(Material for this task)

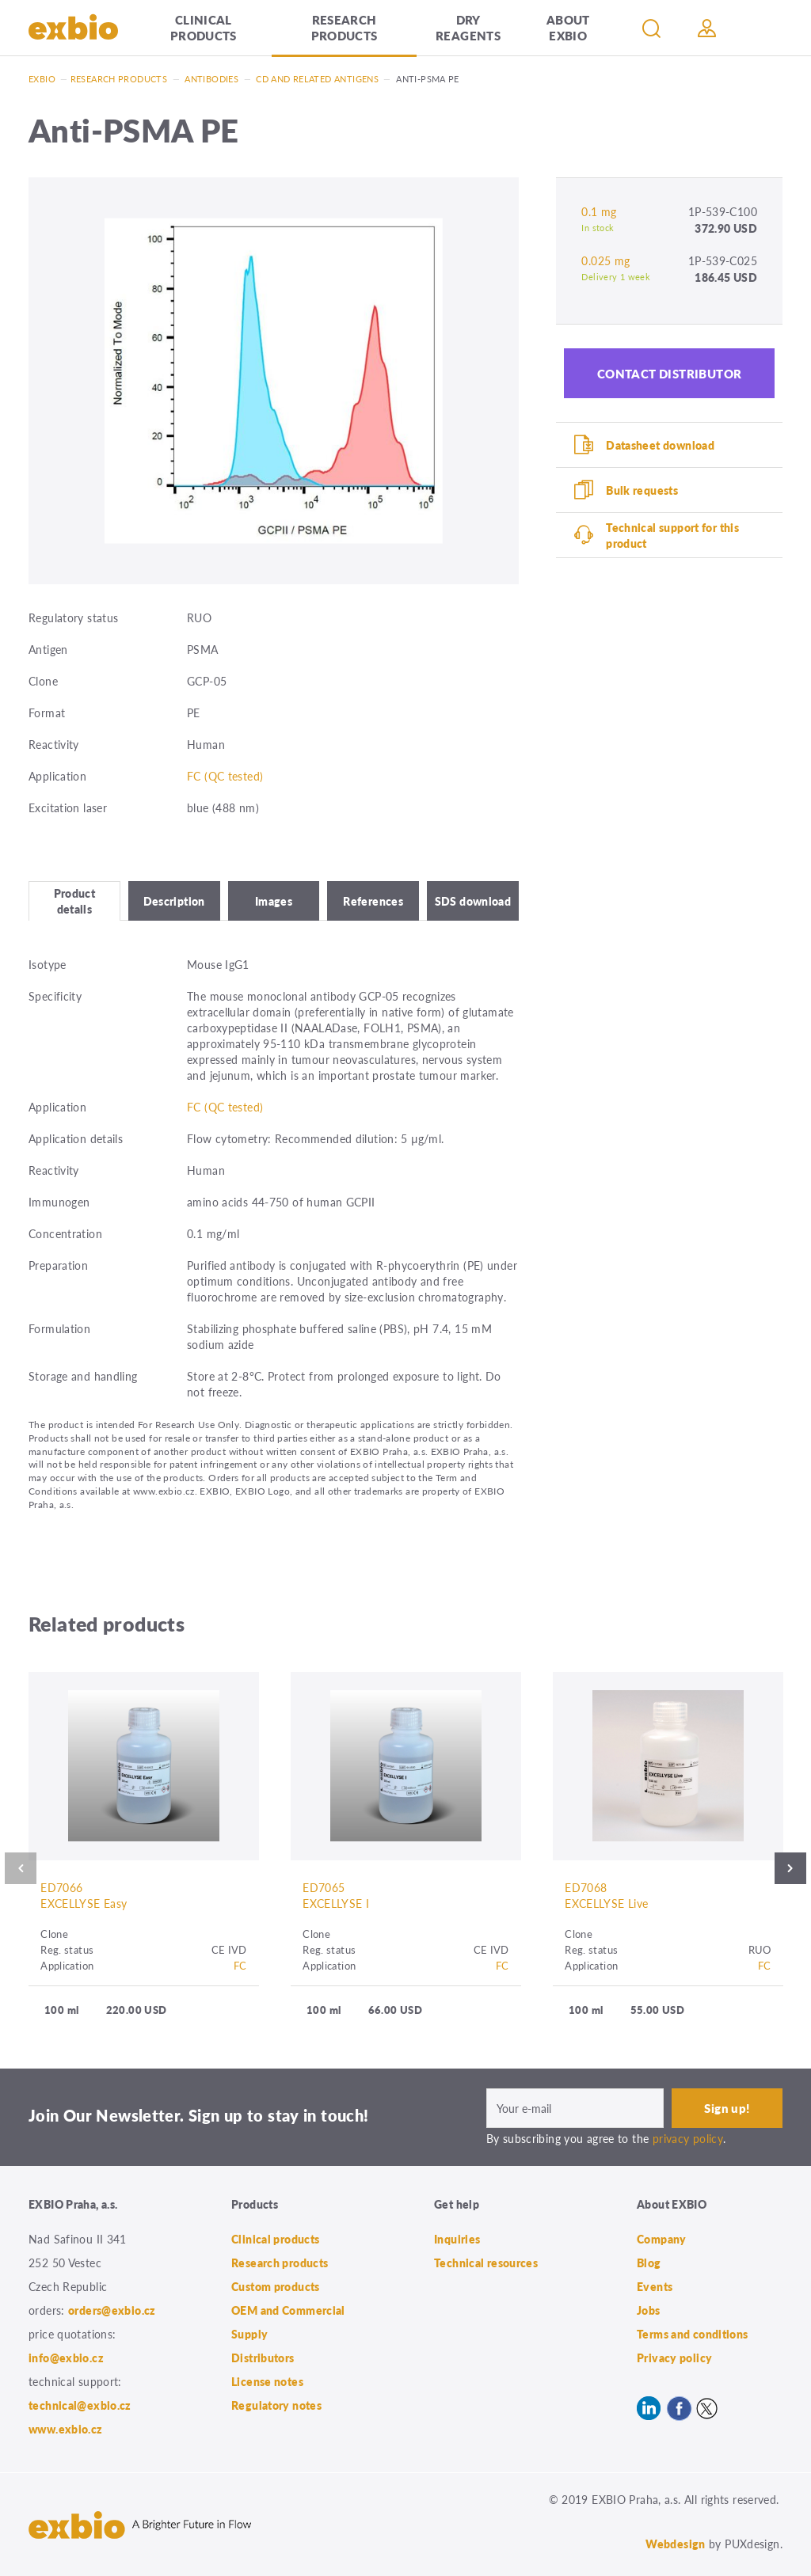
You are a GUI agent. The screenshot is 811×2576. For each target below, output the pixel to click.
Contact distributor (669, 373)
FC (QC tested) (225, 776)
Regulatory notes (276, 2405)
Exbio (42, 79)
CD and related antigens (317, 79)
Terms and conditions (692, 2334)
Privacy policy (674, 2357)
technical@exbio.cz (80, 2405)
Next (790, 1868)
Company (662, 2239)
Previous (20, 1868)
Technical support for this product (672, 535)
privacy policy (688, 2138)
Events (654, 2286)
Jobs (649, 2310)
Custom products (275, 2286)
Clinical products (203, 27)
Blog (649, 2262)
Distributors (263, 2357)
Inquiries (457, 2239)
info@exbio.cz (66, 2357)
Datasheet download (660, 445)
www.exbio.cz (66, 2429)
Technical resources (486, 2262)
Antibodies (211, 79)
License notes (267, 2381)
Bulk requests (642, 490)
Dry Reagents (468, 27)
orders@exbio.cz (112, 2310)
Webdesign (675, 2543)
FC (240, 1965)
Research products (344, 27)
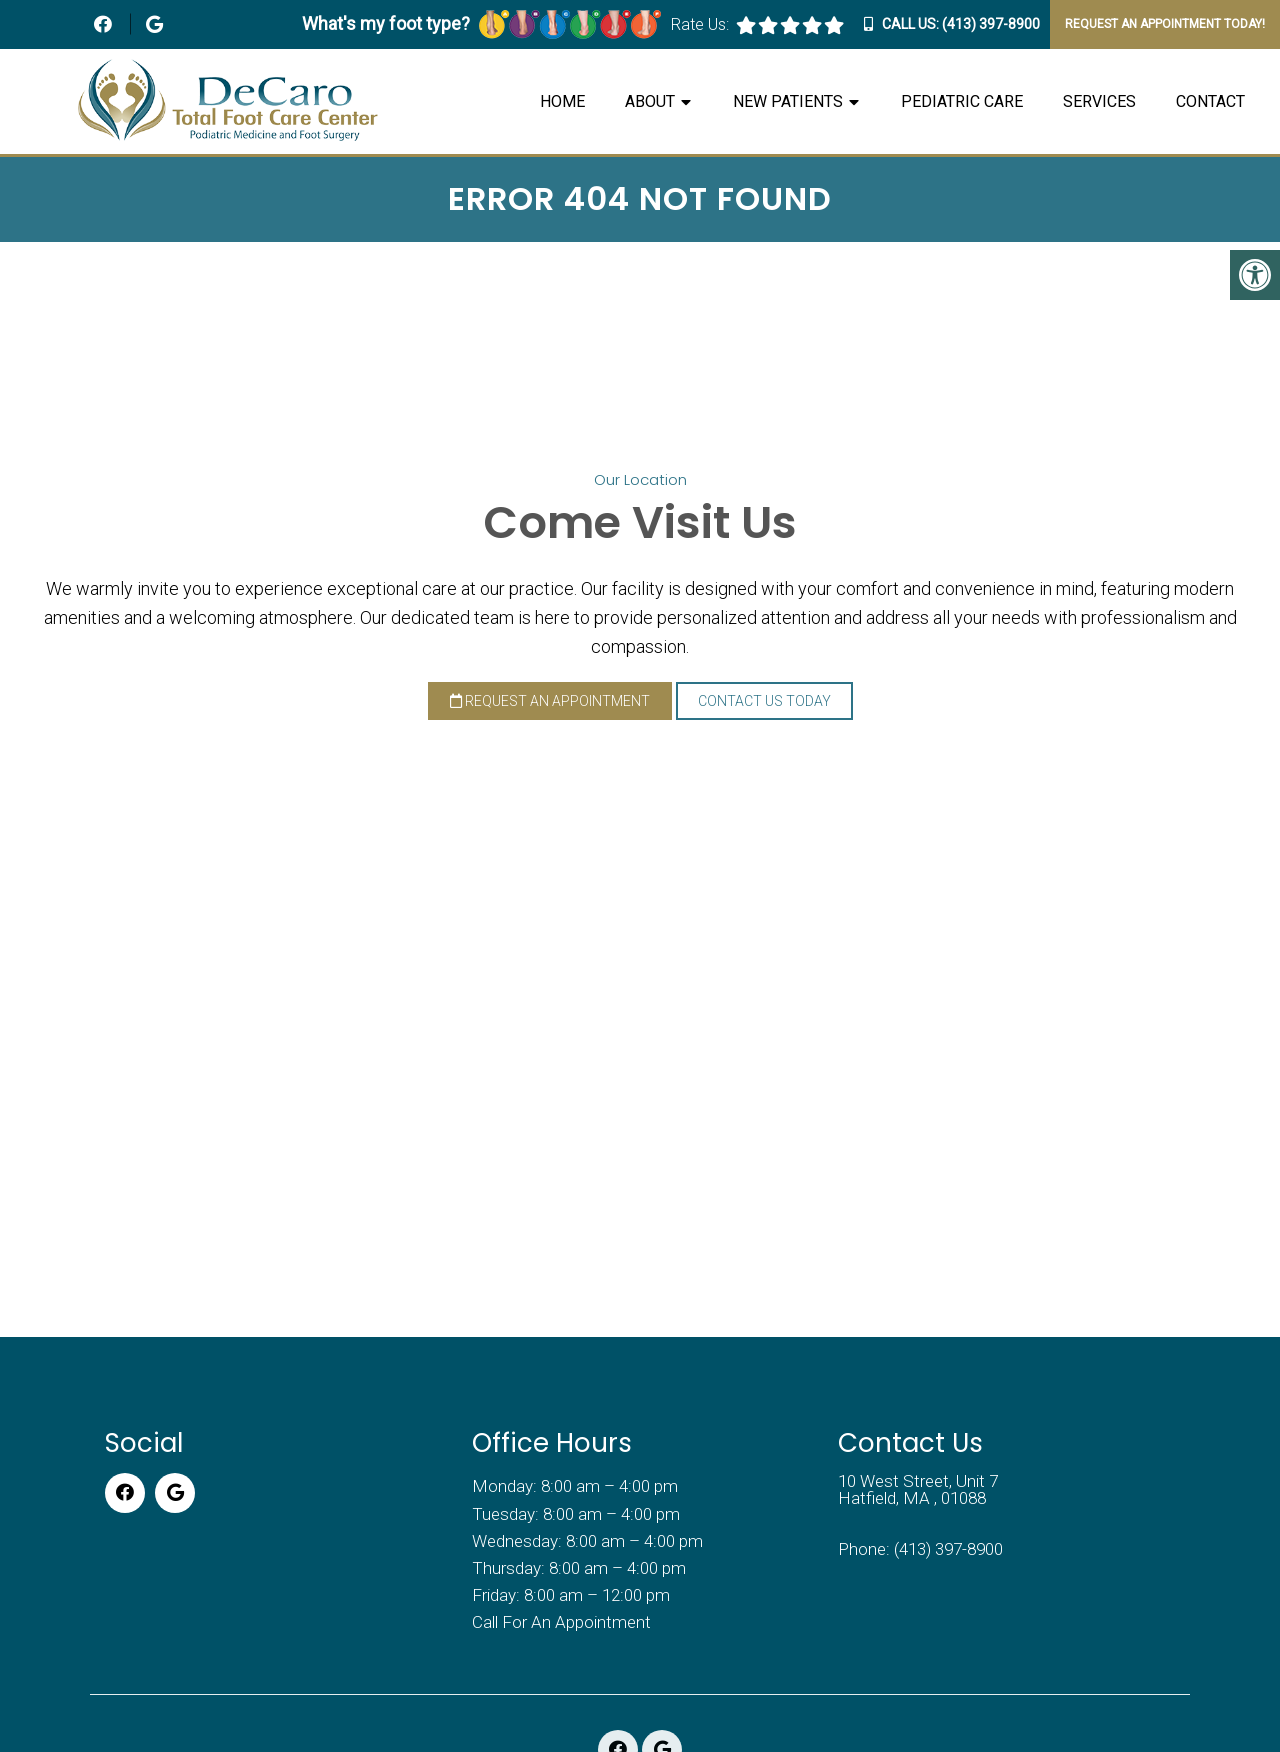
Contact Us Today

(End Material for this task)

Where the data above reaches the line holding "Regulatory notes (276, 2405)", begin printing, and stop after the line holding "Clinical products (203, 27)". Each line must be reproduced exactly, with nothing else added.

Regulatory notes (276, 2405)
Exbio (42, 79)
CD and related antigens (317, 79)
Terms and conditions (692, 2334)
Privacy policy (674, 2357)
technical@exbio.cz (80, 2405)
Next (790, 1868)
Company (662, 2239)
Previous (20, 1868)
Technical support for this product (672, 535)
privacy policy (688, 2138)
Events (654, 2286)
Jobs (649, 2310)
Custom products (275, 2286)
Clinical products (203, 27)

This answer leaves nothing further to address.